- [Assignment]: Until the line containing "[Laghetto participa de" has been reproduced, keep reproducing each line of the material below exactly, starting with the first.
┌────────
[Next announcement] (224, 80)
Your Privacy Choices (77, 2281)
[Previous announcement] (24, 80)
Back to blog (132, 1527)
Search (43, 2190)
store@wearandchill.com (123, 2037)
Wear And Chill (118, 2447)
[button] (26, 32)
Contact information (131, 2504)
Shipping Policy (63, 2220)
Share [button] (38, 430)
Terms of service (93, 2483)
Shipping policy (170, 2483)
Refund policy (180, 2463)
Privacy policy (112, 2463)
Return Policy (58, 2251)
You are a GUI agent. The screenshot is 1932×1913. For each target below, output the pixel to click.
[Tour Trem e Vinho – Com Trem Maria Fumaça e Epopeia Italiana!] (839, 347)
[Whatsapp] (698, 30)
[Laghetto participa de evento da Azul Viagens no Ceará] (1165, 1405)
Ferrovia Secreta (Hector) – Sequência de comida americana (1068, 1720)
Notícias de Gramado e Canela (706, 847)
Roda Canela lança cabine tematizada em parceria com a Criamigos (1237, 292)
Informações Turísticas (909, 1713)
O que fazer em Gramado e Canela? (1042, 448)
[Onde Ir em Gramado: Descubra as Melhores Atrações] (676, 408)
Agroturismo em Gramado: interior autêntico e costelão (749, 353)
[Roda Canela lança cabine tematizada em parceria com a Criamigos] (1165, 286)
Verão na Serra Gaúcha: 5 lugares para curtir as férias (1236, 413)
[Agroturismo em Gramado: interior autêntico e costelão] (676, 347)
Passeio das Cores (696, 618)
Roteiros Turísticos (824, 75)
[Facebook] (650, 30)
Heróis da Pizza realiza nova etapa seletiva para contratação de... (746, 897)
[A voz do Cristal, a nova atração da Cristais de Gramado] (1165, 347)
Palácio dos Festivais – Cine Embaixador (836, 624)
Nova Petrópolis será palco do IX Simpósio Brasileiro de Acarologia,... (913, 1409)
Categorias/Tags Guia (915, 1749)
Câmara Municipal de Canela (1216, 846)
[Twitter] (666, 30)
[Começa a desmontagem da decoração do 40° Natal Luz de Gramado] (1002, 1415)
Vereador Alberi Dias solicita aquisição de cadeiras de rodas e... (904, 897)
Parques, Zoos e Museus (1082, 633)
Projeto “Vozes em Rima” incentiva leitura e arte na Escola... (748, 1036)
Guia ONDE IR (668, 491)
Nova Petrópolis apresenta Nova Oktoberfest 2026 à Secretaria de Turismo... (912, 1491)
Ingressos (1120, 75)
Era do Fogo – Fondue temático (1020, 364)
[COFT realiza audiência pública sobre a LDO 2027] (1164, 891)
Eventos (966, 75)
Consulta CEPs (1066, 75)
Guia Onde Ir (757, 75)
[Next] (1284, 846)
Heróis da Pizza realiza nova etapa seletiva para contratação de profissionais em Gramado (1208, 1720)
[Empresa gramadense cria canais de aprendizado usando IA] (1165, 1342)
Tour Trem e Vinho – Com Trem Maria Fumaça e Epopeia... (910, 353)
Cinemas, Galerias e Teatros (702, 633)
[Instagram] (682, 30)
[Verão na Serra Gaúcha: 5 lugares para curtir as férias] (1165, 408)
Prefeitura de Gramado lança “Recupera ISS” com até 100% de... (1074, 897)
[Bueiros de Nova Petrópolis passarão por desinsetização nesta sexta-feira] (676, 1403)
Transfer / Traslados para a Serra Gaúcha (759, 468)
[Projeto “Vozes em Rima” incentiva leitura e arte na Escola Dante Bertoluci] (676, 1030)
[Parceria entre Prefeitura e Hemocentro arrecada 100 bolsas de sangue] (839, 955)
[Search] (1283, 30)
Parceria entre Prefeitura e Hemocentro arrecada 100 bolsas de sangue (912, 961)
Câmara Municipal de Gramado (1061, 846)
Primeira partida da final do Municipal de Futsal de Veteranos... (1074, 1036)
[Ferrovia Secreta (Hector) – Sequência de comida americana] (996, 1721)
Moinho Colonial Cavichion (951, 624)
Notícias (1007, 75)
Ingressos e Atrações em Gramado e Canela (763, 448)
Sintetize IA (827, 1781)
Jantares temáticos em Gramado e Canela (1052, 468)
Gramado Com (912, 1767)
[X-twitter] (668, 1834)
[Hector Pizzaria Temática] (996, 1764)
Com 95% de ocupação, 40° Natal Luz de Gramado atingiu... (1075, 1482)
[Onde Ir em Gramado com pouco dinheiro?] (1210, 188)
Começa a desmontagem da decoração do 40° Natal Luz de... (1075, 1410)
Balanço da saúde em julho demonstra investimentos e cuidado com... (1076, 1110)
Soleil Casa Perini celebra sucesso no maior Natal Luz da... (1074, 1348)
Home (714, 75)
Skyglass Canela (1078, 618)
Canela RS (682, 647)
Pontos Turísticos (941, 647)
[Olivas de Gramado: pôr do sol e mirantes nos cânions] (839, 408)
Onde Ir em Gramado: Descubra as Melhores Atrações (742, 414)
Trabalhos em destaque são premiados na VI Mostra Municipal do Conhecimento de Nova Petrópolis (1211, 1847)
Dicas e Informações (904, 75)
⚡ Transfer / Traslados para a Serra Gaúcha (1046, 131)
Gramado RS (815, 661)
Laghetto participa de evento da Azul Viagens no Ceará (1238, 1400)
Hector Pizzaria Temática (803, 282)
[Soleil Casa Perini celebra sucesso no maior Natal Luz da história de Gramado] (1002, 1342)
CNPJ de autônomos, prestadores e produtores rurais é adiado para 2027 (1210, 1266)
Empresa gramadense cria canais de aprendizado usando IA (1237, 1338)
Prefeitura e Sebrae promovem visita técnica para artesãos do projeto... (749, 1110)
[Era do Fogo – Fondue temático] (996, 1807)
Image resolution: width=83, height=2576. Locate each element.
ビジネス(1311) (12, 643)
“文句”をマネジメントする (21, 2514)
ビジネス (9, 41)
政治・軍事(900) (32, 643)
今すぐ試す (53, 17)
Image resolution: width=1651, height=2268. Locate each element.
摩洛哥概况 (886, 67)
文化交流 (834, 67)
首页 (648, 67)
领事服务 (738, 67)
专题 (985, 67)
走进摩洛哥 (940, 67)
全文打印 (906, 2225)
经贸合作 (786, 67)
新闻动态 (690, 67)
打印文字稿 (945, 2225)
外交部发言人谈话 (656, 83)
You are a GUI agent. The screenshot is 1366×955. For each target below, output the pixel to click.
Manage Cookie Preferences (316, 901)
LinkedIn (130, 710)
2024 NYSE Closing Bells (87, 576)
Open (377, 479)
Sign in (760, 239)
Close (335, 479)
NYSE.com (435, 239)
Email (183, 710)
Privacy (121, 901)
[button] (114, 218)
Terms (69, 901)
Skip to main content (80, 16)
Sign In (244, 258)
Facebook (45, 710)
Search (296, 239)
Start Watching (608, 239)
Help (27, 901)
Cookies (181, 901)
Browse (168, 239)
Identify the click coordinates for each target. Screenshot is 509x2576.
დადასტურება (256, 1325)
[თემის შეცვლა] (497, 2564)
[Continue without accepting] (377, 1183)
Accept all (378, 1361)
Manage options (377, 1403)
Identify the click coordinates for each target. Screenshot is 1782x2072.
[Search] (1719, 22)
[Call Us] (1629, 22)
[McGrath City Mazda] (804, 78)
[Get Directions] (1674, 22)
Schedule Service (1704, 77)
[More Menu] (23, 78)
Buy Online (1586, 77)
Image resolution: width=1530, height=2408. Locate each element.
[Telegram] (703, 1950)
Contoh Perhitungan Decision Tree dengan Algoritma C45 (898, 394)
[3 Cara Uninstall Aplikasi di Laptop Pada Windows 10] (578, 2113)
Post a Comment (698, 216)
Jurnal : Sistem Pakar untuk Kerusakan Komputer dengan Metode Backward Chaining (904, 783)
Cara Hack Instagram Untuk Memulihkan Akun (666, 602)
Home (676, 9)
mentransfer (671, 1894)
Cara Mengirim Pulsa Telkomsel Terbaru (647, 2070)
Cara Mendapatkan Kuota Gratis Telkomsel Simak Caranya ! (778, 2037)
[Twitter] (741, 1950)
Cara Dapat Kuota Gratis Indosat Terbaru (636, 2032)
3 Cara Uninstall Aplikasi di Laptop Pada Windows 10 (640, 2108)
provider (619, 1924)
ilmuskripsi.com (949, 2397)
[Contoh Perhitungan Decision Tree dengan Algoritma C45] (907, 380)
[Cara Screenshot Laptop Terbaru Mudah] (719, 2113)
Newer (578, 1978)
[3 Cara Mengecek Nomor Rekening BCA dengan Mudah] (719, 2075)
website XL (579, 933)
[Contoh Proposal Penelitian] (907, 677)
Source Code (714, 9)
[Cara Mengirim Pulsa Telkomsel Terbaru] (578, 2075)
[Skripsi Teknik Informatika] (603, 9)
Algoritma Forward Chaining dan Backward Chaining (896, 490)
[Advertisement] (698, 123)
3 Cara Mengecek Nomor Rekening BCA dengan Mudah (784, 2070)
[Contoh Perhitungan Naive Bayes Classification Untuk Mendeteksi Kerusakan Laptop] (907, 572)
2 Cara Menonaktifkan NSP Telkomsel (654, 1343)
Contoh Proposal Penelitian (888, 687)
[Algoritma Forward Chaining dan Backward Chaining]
└────────
- [Answer space]:
[Next announcement] (224, 80)
Your Privacy Choices (77, 2281)
[Previous announcement] (24, 80)
Back to blog (132, 1527)
Search (43, 2190)
store@wearandchill.com (123, 2037)
Wear And Chill (118, 2447)
[button] (26, 32)
Contact information (131, 2504)
Shipping Policy (63, 2220)
Share [button] (38, 430)
Terms of service (93, 2483)
Shipping policy (170, 2483)
Refund policy (180, 2463)
Privacy policy (112, 2463)
Return Policy (58, 2251)
You are a GUI agent. The screenshot is 1932×1913. For each target below, output the pixel to click.
[Tour Trem e Vinho – Com Trem Maria Fumaça e Epopeia Italiana!] (839, 347)
[Whatsapp] (698, 30)
[Laghetto participa de evento da Azul Viagens no Ceará] (1165, 1405)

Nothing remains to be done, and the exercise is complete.